Większość nowowybudowanych bloków ma swoje podziemne garaże. Jednak na tych starych osiedlach, budowanych kilkadziesiąt lat temu, samochody zaparkowane są wszędzie gdzie się tylko da.
fot. Adam Strukowicz
Na wielu podwórkach w mieście brakuje miejsc parkingowych. Kierowcy parkują na chodnikach i trawnikach. Zarządcy i administratorzy budynków głowią się jak zapewnić wszystkim mieszkańcom miejsca parkingowe. Jedni likwidują plac zabaw na rzecz miejsc postojowych - inni wprowadzają szlabany i opłaty za parkowanie.

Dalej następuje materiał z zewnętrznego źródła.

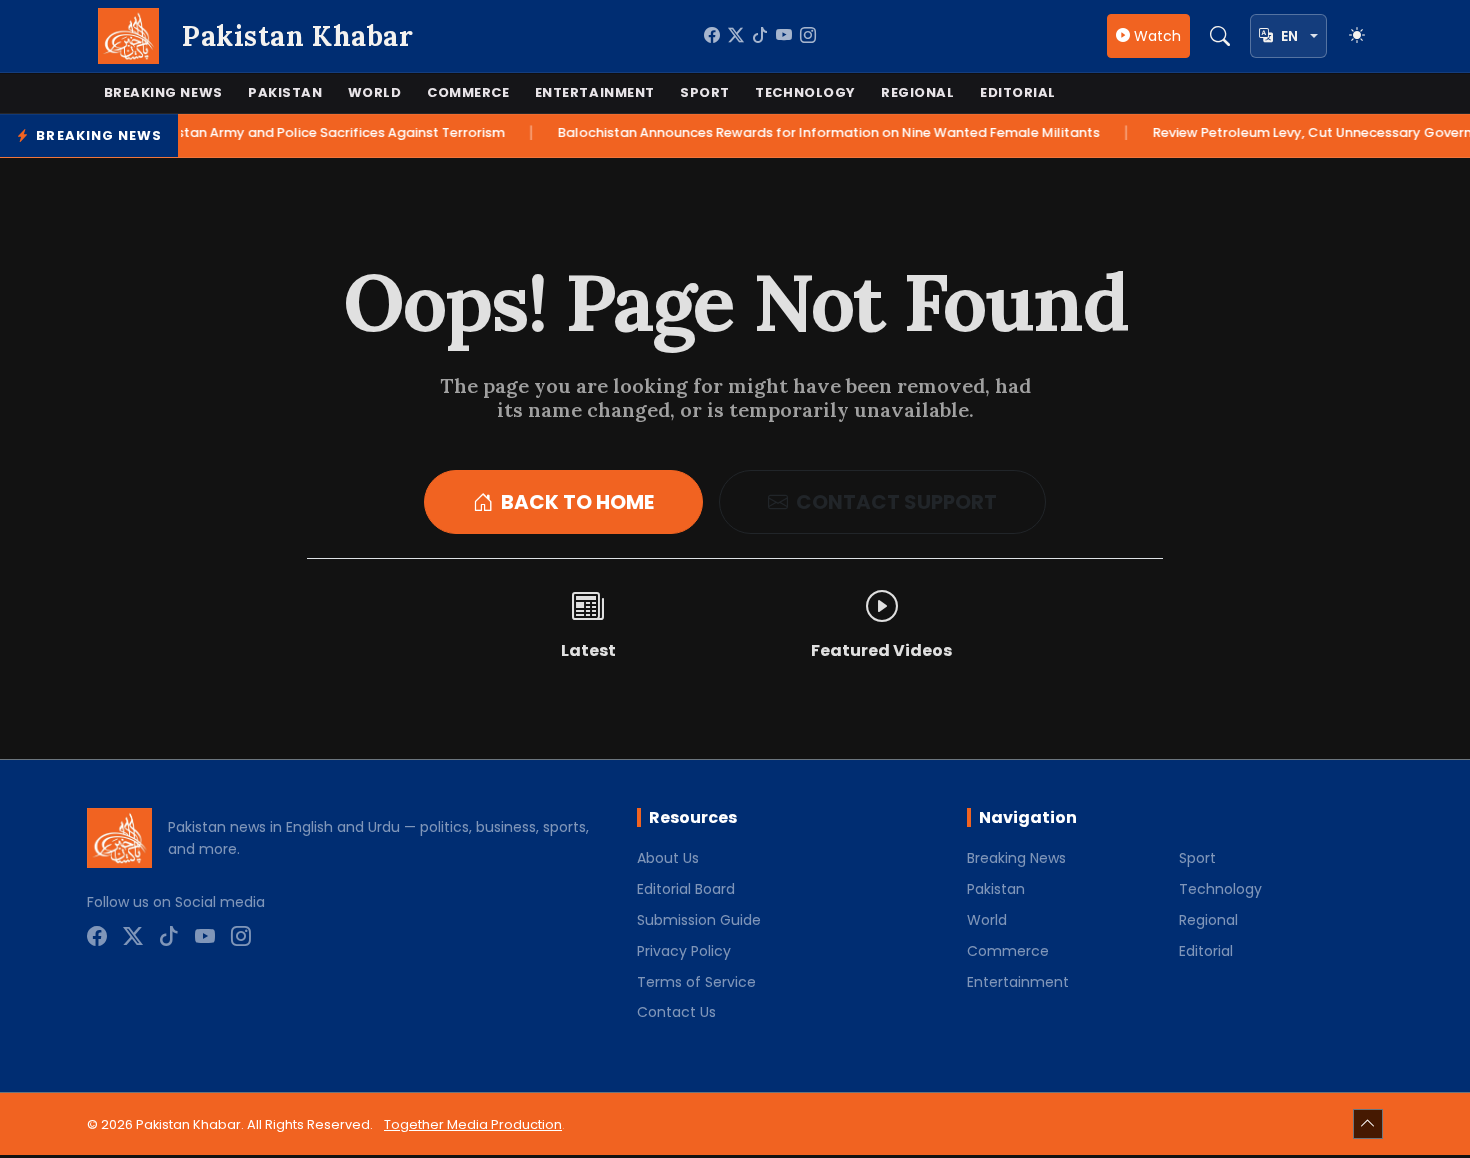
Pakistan (285, 92)
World (375, 92)
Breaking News (163, 92)
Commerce (468, 92)
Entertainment (595, 92)
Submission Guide (699, 920)
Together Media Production (473, 1124)
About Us (668, 858)
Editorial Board (686, 889)
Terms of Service (696, 982)
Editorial (1018, 92)
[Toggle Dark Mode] (1357, 36)
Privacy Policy (684, 951)
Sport (705, 92)
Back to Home (577, 502)
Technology (805, 92)
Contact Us (676, 1012)
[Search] (1220, 36)
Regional (917, 92)
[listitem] (712, 36)
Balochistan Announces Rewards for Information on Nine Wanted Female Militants (824, 132)
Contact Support (896, 502)
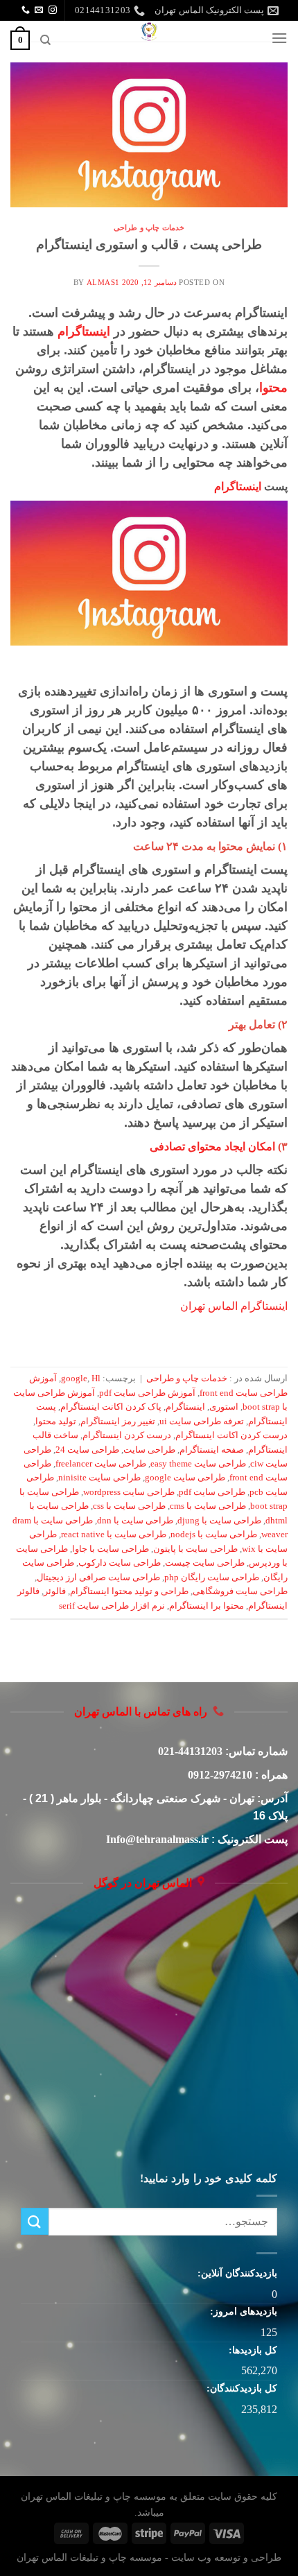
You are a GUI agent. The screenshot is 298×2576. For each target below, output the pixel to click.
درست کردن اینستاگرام (126, 1435)
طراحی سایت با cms (208, 1506)
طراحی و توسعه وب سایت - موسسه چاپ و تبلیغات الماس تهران (149, 2557)
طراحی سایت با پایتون (195, 1549)
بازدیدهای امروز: (242, 2311)
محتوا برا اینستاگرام (206, 1606)
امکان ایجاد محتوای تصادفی (212, 1146)
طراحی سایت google (185, 1478)
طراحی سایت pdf (212, 1492)
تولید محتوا (55, 1421)
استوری (223, 1407)
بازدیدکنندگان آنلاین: (236, 2273)
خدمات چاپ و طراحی (149, 227)
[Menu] (279, 38)
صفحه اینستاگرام (211, 1450)
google (74, 1378)
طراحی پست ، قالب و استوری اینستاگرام (149, 244)
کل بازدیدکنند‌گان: (240, 2388)
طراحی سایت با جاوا (110, 1549)
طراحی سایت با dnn (135, 1520)
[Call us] (25, 10)
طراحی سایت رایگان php (211, 1577)
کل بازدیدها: (251, 2349)
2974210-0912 (220, 1775)
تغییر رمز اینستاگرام (117, 1421)
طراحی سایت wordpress (129, 1492)
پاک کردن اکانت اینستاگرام (110, 1407)
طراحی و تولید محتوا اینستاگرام (129, 1591)
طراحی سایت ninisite (99, 1478)
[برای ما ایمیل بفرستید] (39, 10)
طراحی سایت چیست (205, 1563)
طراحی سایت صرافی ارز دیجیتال (98, 1577)
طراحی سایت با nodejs (213, 1534)
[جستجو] (45, 40)
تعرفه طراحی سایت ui (201, 1421)
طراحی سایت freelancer (100, 1464)
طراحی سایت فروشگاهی (240, 1591)
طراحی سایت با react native (113, 1534)
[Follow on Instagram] (53, 10)
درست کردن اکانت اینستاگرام (231, 1435)
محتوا (273, 388)
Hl (95, 1378)
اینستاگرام (84, 331)
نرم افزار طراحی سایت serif (112, 1606)
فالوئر (55, 1591)
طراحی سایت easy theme (198, 1464)
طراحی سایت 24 (87, 1450)
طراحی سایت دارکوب (119, 1563)
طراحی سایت (149, 1450)
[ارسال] (35, 2221)
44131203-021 (190, 1751)
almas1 (103, 282)
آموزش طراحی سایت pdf (147, 1393)
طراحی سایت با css (129, 1506)
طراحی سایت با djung (219, 1520)
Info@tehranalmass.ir (157, 1839)
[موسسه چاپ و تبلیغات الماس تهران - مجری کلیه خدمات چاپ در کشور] (149, 31)
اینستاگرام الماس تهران (234, 1306)
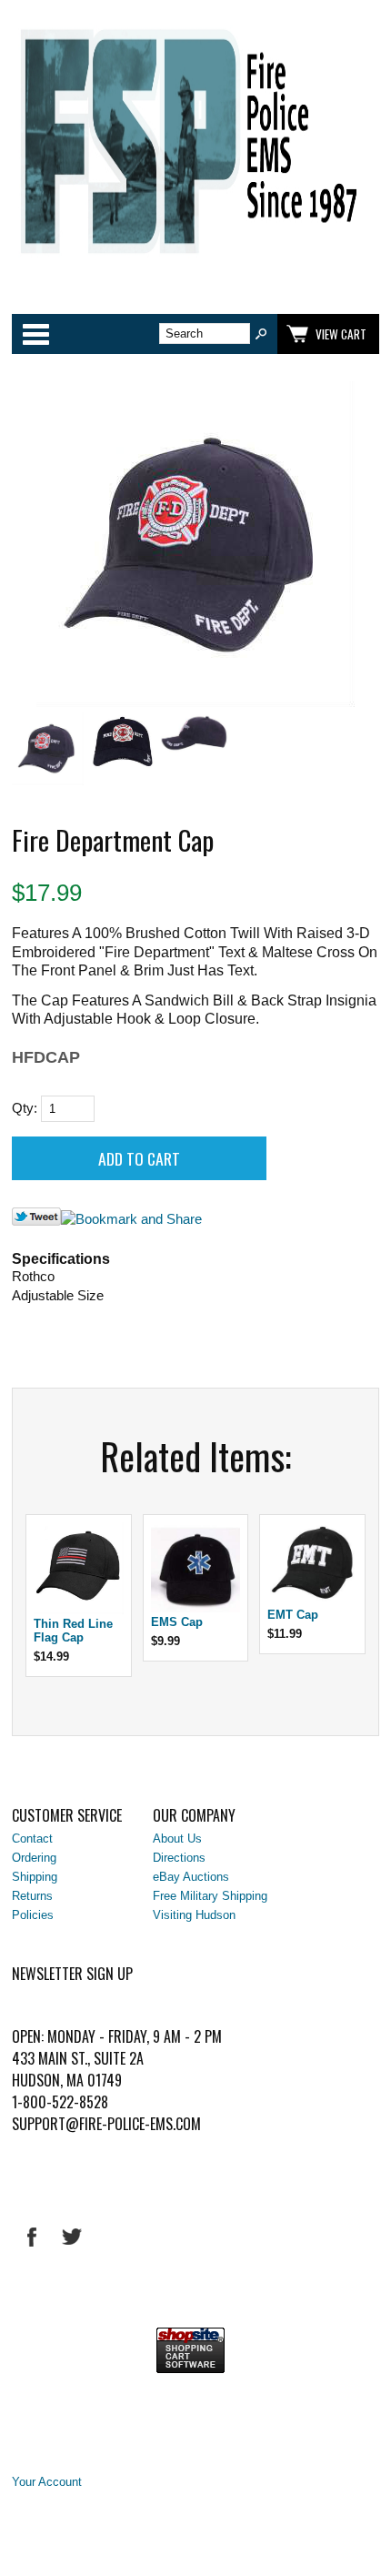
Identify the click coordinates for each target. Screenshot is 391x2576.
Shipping (34, 1877)
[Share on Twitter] (36, 1221)
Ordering (34, 1857)
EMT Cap (292, 1614)
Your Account (47, 2482)
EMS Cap (177, 1622)
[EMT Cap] (312, 1601)
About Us (177, 1838)
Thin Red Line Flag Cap (73, 1630)
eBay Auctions (191, 1877)
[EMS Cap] (196, 1608)
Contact (32, 1838)
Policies (33, 1915)
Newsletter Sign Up (72, 1974)
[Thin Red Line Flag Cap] (79, 1610)
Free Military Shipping (210, 1896)
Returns (32, 1896)
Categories (35, 334)
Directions (179, 1857)
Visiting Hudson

Większość nowowybudowanych bloków ma swoje podziemne garaże. Jednak na tych starych osiedlach, budowanych kilkadziesiąt lat temu, samochody zaparkowane są wszędzie gdzie się tylko da.
fot. Adam Strukowicz
Place zabaw dla dzieci znikają. Na szczęście nie na wszystkich podwórkach. Tam, gdzie trzeba, likwiduje się je wymalowując białą farbą miejsca postojowe.
źródło: www.iswinoujscie.pl
Szkoda, że znikają place zabaw. Mam wspomnienia z mojego podwórka gdzie były huśtawki, drabinki, drewniana ściana z dwoma oknami a co najfajniejsze to droga z małymi znakami drogowymi po której szaleliśmy rowerami. Obok boisko do kosza, które w zimę zamieniało się w lodowisko. Bawiliśmy się na placu całym podwórkiem, grając w sznura czy gumę. Tymczasem powstał tam parking na 66 samochodów a dzieciaki biegają z klatki do klatki a jak się ich grzecznie poprosi, żeby wyszli bo to nie jest miejsce do zabawy to odpowiadają:" ty stara k**wo"...
np. przed budynkiem ul Grunwaldzka 45 A zakaz parkowania i oznaczenie że to droga pożarowa a traktowana jest jako parking. Czy nie ma na to siły ? Jest w mieście policja i straż miejska albo ich nie ma ?
Nie mam samochodu, ale podoba mi sie ze mieszkancy bloków parkuja na swojej posesji Dla dzieci jak sie bedzie chciało zawsze znajdzie sie kawałek miejsca na piaskownice czy inna zabawe
zawsze lepiej zrobic miejsce niz piaskownice dla zalatwiania zwierzat a z dziecmi zawsze mozna isc do parku na plac zabaw :] niestety aut jest bardzo duzo ale juz niedlugo nasz rzad nam to zapeni z reszta widac po cenach paliwa juz wiele osob rezygnuje z jazdy :]
Najgorsze jest, że osoby funkcyjne ze spółdzielni oraz służb mundurowych odpowiedzialne za PUSTE drogi p.poż. wezmą się za robotę dopiero gdy ktoś ZGINIE usmażony w 4 ścianach, tylko dlatego, że straż nie mogła podjechać pod okna jego bloku.